### INSTRUCTIONS FOR THE TASK
Reproduce the records word for word, from the line containing "Locate an element on the screen." through the end of the records, with both ends included. Leave the pictures out of your answer.

### SUPPLIED INFORMATION
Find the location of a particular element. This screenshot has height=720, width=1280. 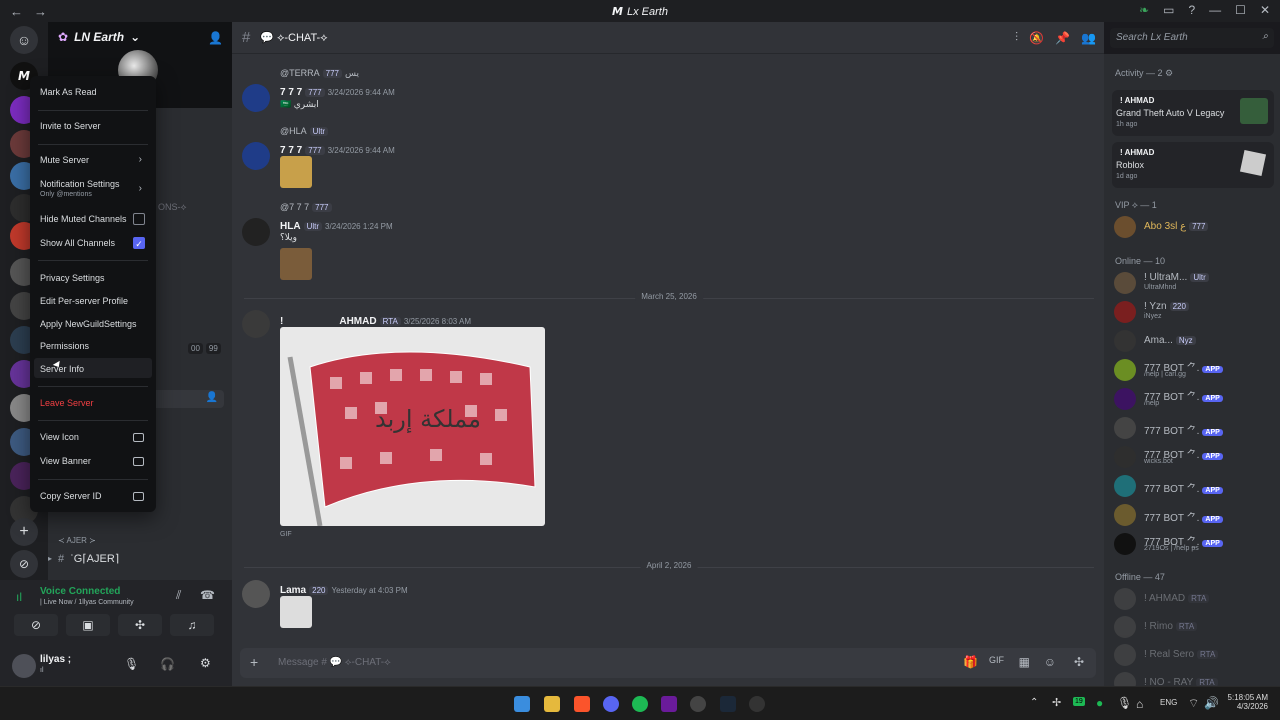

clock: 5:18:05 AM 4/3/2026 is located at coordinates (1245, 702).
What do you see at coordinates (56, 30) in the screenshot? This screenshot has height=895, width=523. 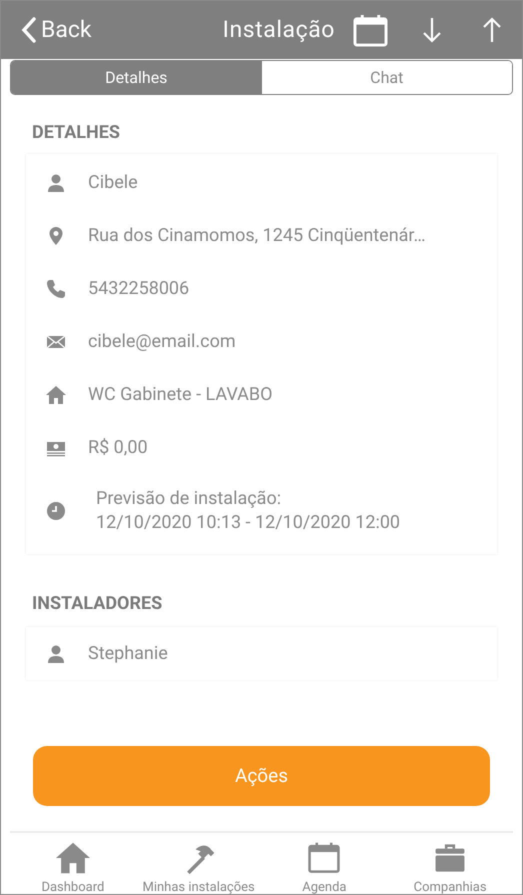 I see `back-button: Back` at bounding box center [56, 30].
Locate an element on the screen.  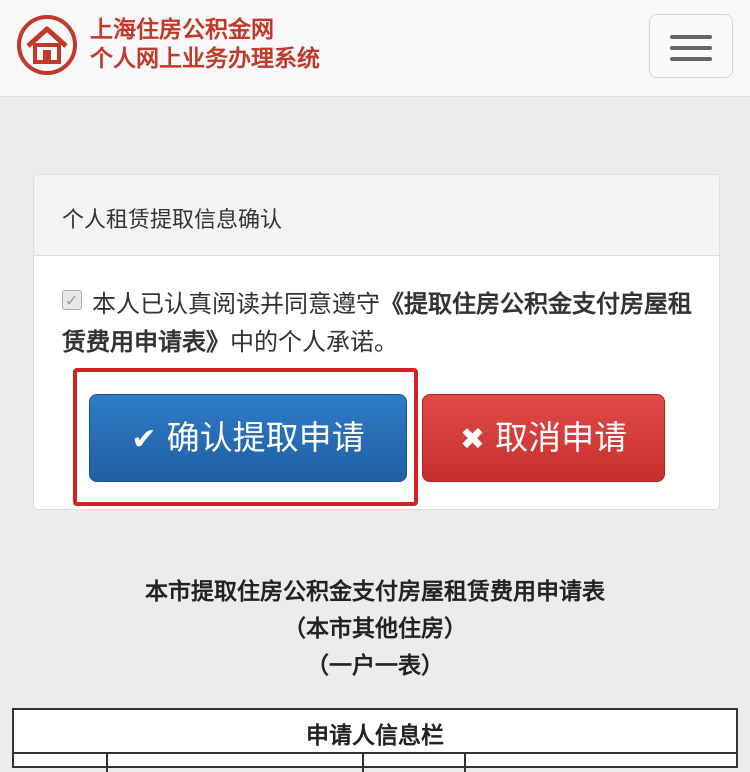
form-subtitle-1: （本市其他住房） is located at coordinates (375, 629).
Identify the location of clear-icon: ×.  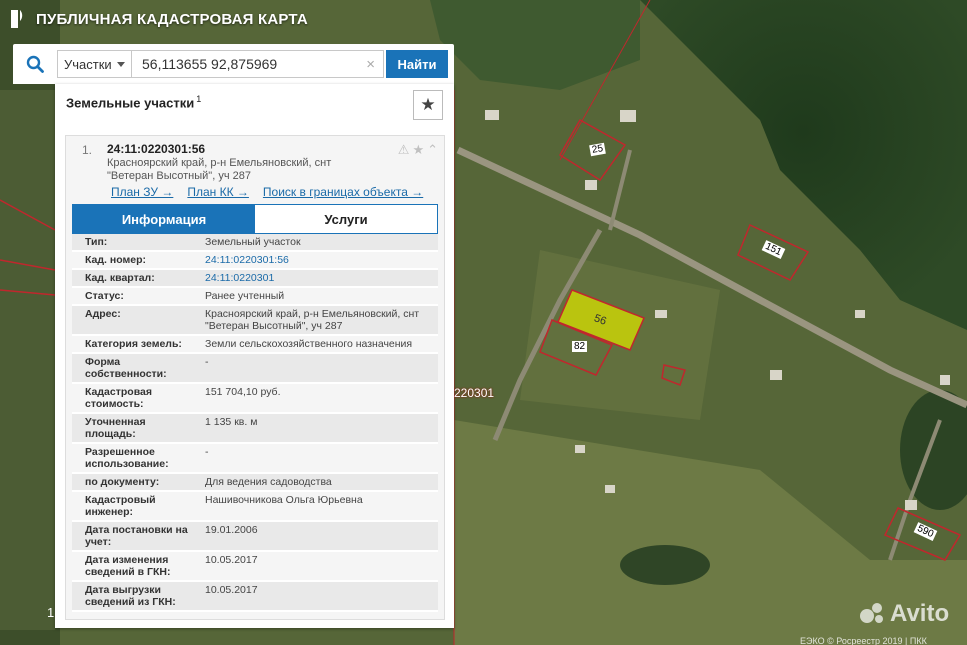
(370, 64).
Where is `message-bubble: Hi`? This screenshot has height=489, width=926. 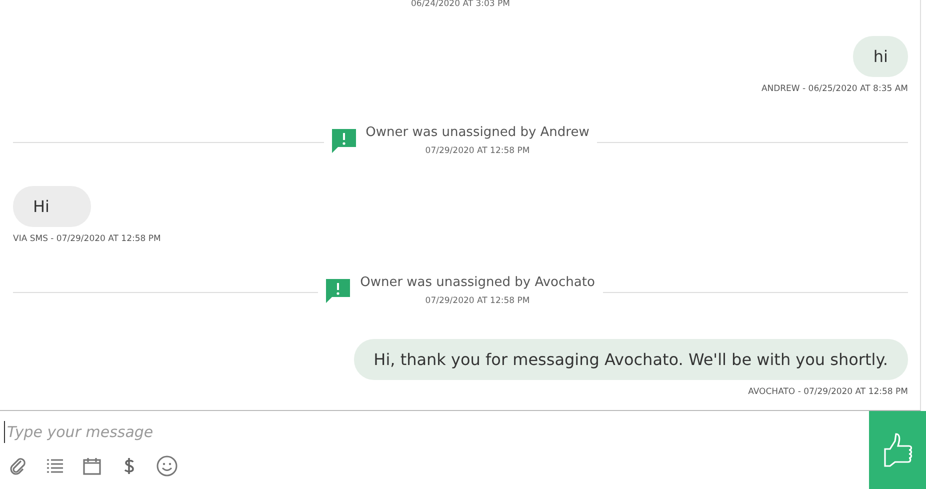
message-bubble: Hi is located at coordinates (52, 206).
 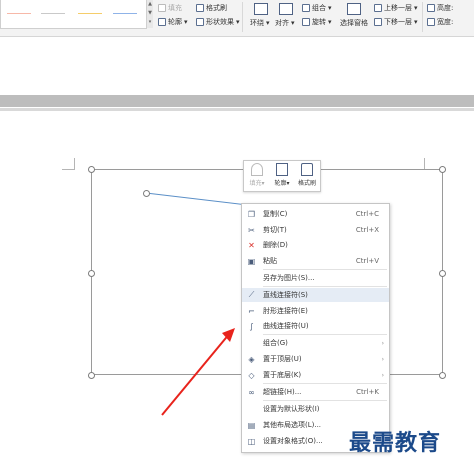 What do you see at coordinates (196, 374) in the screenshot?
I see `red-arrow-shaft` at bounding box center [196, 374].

### PROBLEM SOLUTION
Locate an element on the screen.  
form-subtitle-1: （本市其他住房） is located at coordinates (375, 629).
Identify the location of clear-icon: ×.  
(370, 64).
Where is `message-bubble: Hi`? This screenshot has height=489, width=926. 
message-bubble: Hi is located at coordinates (52, 206).
  What do you see at coordinates (196, 374) in the screenshot?
I see `red-arrow-shaft` at bounding box center [196, 374].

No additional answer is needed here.